-- ABOUT THIS TASK --
The stretch from the line with "Screen dimensions: 640x512" through the line with "Task: Open the GROMACS" in the records below: write it out exactly, and nothing else.

========================================================================

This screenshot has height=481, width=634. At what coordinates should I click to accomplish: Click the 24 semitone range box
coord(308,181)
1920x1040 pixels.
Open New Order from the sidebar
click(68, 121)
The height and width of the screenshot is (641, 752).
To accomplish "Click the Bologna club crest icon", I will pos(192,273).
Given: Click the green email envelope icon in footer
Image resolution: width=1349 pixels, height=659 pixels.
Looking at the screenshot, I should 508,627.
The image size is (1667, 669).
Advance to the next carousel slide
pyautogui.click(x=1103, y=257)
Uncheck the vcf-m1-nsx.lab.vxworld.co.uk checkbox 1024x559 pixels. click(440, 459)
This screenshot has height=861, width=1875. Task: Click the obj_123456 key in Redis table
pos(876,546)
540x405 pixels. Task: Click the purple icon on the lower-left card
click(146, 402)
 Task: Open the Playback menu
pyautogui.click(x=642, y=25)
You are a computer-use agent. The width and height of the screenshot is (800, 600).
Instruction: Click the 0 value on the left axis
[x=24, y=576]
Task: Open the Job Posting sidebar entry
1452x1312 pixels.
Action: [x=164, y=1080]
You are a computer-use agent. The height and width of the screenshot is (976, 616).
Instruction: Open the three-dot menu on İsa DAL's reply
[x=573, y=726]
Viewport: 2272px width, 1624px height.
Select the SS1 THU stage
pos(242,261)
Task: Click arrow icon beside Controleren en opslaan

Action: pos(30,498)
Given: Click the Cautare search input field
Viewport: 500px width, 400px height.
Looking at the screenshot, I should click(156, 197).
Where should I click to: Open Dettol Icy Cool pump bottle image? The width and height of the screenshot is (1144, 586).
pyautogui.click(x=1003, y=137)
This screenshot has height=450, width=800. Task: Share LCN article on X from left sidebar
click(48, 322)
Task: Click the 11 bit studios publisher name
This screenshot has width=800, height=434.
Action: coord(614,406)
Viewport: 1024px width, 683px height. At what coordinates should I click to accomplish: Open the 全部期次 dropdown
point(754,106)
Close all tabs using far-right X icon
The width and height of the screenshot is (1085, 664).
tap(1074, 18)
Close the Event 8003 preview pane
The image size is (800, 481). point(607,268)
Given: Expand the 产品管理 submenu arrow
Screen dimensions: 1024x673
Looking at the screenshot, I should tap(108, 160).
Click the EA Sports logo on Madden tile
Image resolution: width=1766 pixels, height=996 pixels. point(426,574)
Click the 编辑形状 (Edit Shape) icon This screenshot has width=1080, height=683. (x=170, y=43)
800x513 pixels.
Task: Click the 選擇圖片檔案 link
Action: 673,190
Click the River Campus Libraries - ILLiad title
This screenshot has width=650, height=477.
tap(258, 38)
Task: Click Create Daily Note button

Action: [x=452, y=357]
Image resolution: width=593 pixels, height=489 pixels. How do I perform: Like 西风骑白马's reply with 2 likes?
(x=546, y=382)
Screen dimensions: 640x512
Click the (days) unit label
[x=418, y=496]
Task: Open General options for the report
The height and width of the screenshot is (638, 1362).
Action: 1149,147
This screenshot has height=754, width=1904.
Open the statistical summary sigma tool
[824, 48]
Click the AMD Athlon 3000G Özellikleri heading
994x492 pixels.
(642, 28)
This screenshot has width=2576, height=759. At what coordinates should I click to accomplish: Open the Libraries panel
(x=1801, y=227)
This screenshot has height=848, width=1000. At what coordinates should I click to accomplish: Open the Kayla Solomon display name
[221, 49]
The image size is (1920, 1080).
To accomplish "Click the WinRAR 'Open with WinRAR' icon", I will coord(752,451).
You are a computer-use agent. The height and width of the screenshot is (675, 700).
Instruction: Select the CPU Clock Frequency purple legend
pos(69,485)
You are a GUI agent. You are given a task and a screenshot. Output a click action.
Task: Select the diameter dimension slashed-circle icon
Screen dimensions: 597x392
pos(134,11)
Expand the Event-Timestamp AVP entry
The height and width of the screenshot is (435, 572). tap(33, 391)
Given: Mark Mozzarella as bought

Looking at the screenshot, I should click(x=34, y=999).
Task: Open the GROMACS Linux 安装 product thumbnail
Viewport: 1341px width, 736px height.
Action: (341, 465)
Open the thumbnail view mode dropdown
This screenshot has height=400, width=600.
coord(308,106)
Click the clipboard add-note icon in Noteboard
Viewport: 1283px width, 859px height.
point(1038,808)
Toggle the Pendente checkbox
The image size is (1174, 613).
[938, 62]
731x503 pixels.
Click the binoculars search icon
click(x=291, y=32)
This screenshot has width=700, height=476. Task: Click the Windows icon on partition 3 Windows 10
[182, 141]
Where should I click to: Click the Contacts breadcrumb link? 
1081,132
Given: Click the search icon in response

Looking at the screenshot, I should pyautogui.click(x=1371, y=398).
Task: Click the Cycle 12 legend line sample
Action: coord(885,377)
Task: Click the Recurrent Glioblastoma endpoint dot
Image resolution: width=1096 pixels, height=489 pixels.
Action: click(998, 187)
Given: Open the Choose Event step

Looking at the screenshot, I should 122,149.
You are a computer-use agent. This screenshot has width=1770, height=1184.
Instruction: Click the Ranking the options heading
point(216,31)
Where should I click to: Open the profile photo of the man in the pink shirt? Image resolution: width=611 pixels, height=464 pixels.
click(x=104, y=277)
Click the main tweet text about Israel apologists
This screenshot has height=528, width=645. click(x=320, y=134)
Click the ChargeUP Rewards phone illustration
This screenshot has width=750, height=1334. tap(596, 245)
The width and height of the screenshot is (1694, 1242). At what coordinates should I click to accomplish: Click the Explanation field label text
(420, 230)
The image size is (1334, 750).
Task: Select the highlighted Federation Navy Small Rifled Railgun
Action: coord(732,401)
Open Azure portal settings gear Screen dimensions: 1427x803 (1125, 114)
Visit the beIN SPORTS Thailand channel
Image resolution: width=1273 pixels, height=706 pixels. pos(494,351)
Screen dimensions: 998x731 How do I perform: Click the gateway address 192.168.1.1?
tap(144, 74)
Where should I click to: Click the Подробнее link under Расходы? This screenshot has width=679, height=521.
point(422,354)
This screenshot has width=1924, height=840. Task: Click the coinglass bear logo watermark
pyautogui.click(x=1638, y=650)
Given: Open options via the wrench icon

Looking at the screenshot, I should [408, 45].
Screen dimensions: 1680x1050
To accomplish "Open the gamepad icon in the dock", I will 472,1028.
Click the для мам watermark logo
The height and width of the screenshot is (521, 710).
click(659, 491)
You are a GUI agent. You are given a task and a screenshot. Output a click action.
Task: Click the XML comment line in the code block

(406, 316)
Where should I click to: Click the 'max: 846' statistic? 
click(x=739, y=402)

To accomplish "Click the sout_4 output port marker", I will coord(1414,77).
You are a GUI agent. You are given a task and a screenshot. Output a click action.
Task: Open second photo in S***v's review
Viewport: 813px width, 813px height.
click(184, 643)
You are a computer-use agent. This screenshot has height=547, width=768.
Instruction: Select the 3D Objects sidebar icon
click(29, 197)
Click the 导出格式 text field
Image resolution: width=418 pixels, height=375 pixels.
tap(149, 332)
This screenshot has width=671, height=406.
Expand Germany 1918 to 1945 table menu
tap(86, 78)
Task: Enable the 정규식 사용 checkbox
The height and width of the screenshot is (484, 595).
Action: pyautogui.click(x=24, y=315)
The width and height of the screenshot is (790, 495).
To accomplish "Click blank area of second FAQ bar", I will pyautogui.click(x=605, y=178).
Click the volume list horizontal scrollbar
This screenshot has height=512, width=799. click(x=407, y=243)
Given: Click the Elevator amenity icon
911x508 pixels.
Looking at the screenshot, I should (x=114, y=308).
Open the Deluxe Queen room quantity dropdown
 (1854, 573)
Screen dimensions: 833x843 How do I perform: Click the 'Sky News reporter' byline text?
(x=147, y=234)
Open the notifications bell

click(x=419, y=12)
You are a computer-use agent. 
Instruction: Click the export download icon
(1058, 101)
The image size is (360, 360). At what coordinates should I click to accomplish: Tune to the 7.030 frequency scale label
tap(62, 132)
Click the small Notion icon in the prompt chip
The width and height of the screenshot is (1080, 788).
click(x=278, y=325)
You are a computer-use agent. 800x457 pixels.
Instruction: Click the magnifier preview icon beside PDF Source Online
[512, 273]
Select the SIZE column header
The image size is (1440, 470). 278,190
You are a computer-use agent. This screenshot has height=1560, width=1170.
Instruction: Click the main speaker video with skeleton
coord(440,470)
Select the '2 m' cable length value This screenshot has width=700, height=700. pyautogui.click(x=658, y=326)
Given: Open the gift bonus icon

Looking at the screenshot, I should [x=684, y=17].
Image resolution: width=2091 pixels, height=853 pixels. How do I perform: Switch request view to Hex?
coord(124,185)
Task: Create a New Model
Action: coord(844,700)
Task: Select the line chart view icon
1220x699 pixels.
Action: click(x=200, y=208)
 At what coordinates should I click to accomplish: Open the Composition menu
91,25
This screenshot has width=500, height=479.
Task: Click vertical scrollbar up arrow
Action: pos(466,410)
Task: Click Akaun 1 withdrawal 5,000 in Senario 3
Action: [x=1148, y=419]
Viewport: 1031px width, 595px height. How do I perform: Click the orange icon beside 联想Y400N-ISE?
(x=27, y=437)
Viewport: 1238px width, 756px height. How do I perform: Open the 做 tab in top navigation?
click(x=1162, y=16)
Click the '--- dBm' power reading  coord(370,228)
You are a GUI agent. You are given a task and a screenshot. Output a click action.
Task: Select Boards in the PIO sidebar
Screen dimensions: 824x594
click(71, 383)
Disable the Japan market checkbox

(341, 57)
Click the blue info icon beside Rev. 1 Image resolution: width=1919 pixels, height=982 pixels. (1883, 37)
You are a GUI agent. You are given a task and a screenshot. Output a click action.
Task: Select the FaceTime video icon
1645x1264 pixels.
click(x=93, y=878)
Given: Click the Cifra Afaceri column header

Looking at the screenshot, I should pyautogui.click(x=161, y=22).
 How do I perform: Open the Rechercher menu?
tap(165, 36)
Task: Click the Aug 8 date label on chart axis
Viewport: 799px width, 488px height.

========================================================================

-- YOUR SOLUTION --
Screen dimensions: 640x512
Click the (days) unit label
[x=418, y=496]
Task: Open General options for the report
The height and width of the screenshot is (638, 1362).
Action: 1149,147
This screenshot has height=754, width=1904.
Open the statistical summary sigma tool
[824, 48]
Click the AMD Athlon 3000G Özellikleri heading
994x492 pixels.
(642, 28)
This screenshot has width=2576, height=759. At what coordinates should I click to accomplish: Open the Libraries panel
(x=1801, y=227)
This screenshot has height=848, width=1000. At what coordinates should I click to accomplish: Open the Kayla Solomon display name
[221, 49]
The image size is (1920, 1080).
To accomplish "Click the WinRAR 'Open with WinRAR' icon", I will coord(752,451).
You are a computer-use agent. The height and width of the screenshot is (675, 700).
Instruction: Select the CPU Clock Frequency purple legend
pos(69,485)
You are a GUI agent. You are given a task and a screenshot. Output a click action.
Task: Select the diameter dimension slashed-circle icon
Screen dimensions: 597x392
pos(134,11)
Expand the Event-Timestamp AVP entry
The height and width of the screenshot is (435, 572). tap(33, 391)
Given: Mark Mozzarella as bought

Looking at the screenshot, I should click(x=34, y=999).
Task: Open the GROMACS Linux 安装 product thumbnail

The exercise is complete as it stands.